Best method to cut barrel before chambering

Mike,

Curious, is it feasible to change the blade of a wood miter saw with cold saw blade?

nez

I would not do that, as a wood miter saw runs at about 3000RPM and these cold cut saws are only running at 1300rpm. it would probably destroy the carbide blade running it too fast
 
I would not do that, as a wood miter saw runs at about 3000RPM and these cold cut saws are only running at 1300rpm. it would probably destroy the carbide blade running it too fast
Agreed. Also, the metal cutting saws hold the part rigidly. Otherwise, it would probably knock out blade teeth and maybe the operator's
 
I use a portable band saw from grizzly. Works great with the bimetal blade. My little 9" lathe just doesn't like the parting with a steady rest thing too much. I can do it, but the chance for the steady fingers leaving a groove in the finish of the barrel is higher.
 
I use a horizontal metal cutting bandsaw in the shop, but for occasional use a simple 7" abrasive blade in a circular saw will work just fine (though messy as hell), it's just steel. I'd shove a patch down the bore beyond the cut line to keep the abrasive out of the bore and watch the heat.
 
From my limited expereince

Parting on a lathe is all about Rigidity and, from my experiences, if there is another way to do it, do it the other way. It's a heck of a lot quicker to cut stuff off with a saw, from my experience.

The Cold Saw sounds interesting. I have seen adverts for them but have never looked into them. No need, really, me.

Pete
 
A couple of years ago I started to use an indexable carbide parting system.

I now part barrels at 400-800rpm under power feed with either flood coolant or applied from a squeezy bottle. My lathe isn't a huge rigid thing either, its the typical 13x30 Grizzly type that weighs around 1300lbs and I have an Aloris wedge type tool post. My tool height is just above centre, all my gibs are adjusted to be snug but not to the extent the hand wheels are difficult to use, the compound is wound right back to avoid any unnecessary overhang and of course the parting blade is set square to the work. I use a 0.085" wide blade and have had zero problems now after making at least 100 or more barrel cuts.
 
Saw off

When speaking with the barrel manufactures most recommend bandsaw off or part off if you can perform with coolant.
 
It can be done but the finish would probably be better using HSS.
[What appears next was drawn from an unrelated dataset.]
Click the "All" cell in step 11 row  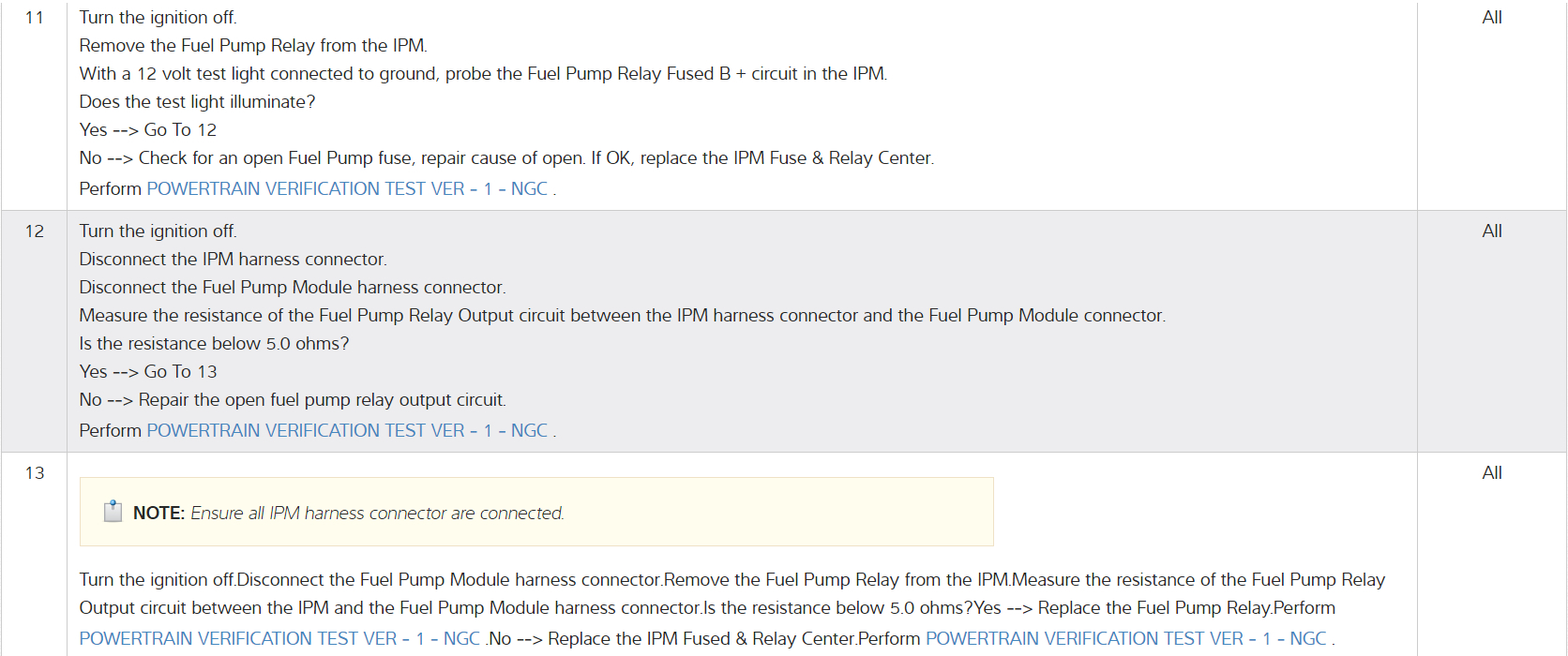pos(1491,18)
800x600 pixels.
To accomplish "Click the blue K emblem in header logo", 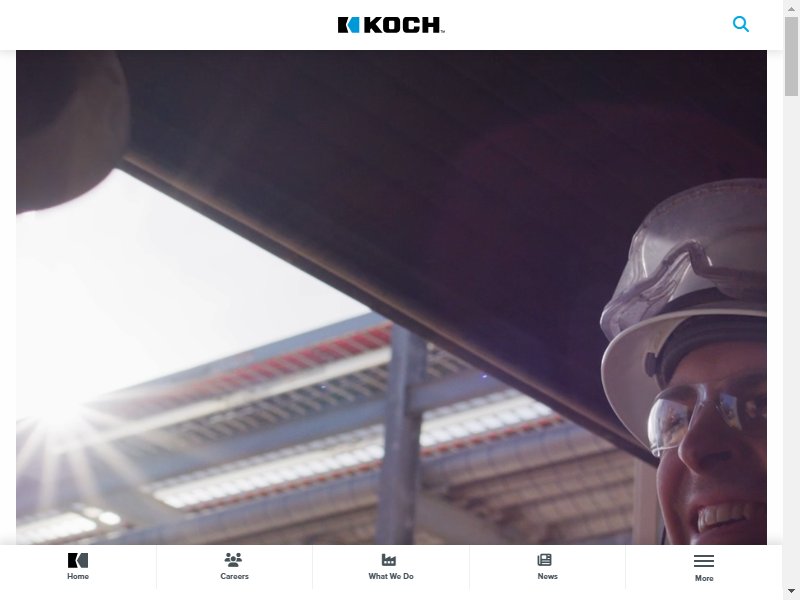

No matter how well made carbide is it is still particles of carbide in a matrix.

HSS is uniform throughout.

As you know, I am in the machine shop business.

We haven't bought a piece of HSS in years. The industry now makes Carbide Inserts for every conceivable machining operation.
 
Exactly!

Why then did you recommend that the OP use HSS for slow speed parting and warned him away from using a carbide system?

You got me there. I do use High Speed parting blades for our Aloris Tool Holders on that particular Lathe. Mainly because I'm in no rush, as the video shows. They work great with the smaller lathes used by many Gunsmiths.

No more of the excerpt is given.